The 15th Rochefort International Chess Festival is set to take place on 20-26th February, 2016, Room Colbert, at the Congress Palace, Rochefort, France.

The organizers have invested big effort to propose an interesting event for all-level players.

The players will be separated in two groups: “Masters” for players with rating above 1900 and “Accession” for players under 2000, the objective being to reduce the rating differences and to increase norm chances for candidate players.

More than 15 title norms were achieved since the beginning of the Festival.

List of the top rated players: GM Viorel Iordachescu MDA 2600, IM Diego Rafael Di Berardino BRA 2512, GM Rustam Khusnutdinov UZB 2487, IM Dmitry Stets UKR 2422, MI Dragos Dumitrache ROM 2412,etc

The winner of the 14th Rochefort Masters was GM Eduardo Iturrizaga.

The tournament will be played over 9 rounds of Swiss system, with rate of play 90 mins for 40 moves + 30 mins to the end and increment 30 sec from move one. The total prize fund is 7000 EUR, with 1000 EUR reserved for the winner of Masters.

On Sunday morning there will be the traditional Blitz Tournament.

More information:
e-mail – philippe.giambiasi@wanadoo.fr
Website – http://www.echiquier-rochefortais.com
Facebook – https://www.facebook.com/events/431521630372027/

Rochefort is a port on the Charente estuary, in western France, home to unique bridge Pont transbordeur (built in 1900), Marine Museum, Conservatoire du Bégonia – the world’s largest begonia collection, and L’Hermione – replica of the legendary frigate built in 1779 in Rochefort.

In December 1665, Rochefort was chosen by Jean-Baptiste Colbert as a place of “refuge, defense and supply” for the French Navy. The Arsenal de Rochefort served as a naval base and dockyard until it closed in 1926.

In September 1757, Rochefort was the target of an ambitious British raid during the Seven Years’ War.

Another infrastructure of early Rochefort from 1766 was its bagne, a high-security penal colony involving hard labor. Bagnes were then common fixtures in military harbors and naval bases, such as Toulon or Brest, because they provided free labor. During the Jacobin period of the French Revolution (1790–95), over 800 Roman Catholic priests and other clergywho refused to take the anti-Papal oath of the “Civil Constitution of the Clergy” were put aboard a fleet of prison ships in Rochefort harbor, where most died due to inhumane conditions.

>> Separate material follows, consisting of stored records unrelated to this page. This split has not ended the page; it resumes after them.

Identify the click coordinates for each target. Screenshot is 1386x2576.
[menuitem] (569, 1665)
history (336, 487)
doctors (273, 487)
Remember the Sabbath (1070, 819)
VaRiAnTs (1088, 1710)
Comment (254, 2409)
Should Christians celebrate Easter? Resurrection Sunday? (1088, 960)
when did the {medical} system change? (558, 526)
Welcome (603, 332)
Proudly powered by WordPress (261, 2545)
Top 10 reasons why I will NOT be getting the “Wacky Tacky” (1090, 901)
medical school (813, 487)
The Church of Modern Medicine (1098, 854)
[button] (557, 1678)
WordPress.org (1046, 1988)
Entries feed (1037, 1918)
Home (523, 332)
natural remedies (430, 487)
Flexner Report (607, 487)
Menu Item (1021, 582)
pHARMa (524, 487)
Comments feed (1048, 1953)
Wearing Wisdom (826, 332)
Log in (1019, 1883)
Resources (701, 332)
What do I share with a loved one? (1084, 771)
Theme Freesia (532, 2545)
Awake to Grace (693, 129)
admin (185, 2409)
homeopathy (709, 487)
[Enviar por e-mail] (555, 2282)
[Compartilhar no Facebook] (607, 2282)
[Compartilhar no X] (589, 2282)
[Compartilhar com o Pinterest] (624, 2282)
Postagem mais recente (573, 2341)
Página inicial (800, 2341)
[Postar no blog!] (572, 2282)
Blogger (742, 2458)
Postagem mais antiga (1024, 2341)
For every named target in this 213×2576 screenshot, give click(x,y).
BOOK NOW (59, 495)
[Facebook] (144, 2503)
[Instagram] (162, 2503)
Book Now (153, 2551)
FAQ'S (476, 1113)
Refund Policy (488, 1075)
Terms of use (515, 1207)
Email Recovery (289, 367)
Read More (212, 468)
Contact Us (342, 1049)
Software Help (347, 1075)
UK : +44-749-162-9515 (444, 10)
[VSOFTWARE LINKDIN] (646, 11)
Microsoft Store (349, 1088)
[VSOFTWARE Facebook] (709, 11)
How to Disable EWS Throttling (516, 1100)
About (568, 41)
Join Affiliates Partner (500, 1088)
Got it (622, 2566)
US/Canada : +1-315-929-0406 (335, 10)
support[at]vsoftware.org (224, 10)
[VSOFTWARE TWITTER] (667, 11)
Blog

Off Rochefort, from the island of Île-d’Aix where he had spent several days hoping to flee to America, Napoleon Bonaparte surrendered to Captain F. L. Maitland aboard HMS Bellerophon, on 17 July 1815, ending the “Hundred Days”.

Rochefort is a notable example of 17th-century “ville nouvelle” or new town, which means its design and building resulted from a political decree. The reason for building Rochefort was to a large extent that royal power could hardly depend on rebellious Protestant La Rochelle, which Cardinal Richelieu had to besiege a few decades earlier. Well into the 20th century, Rochefort remained primarily a garrison town. The tourist industry, which had long existed due to the town’s spa, gained emphasis in the 1990s.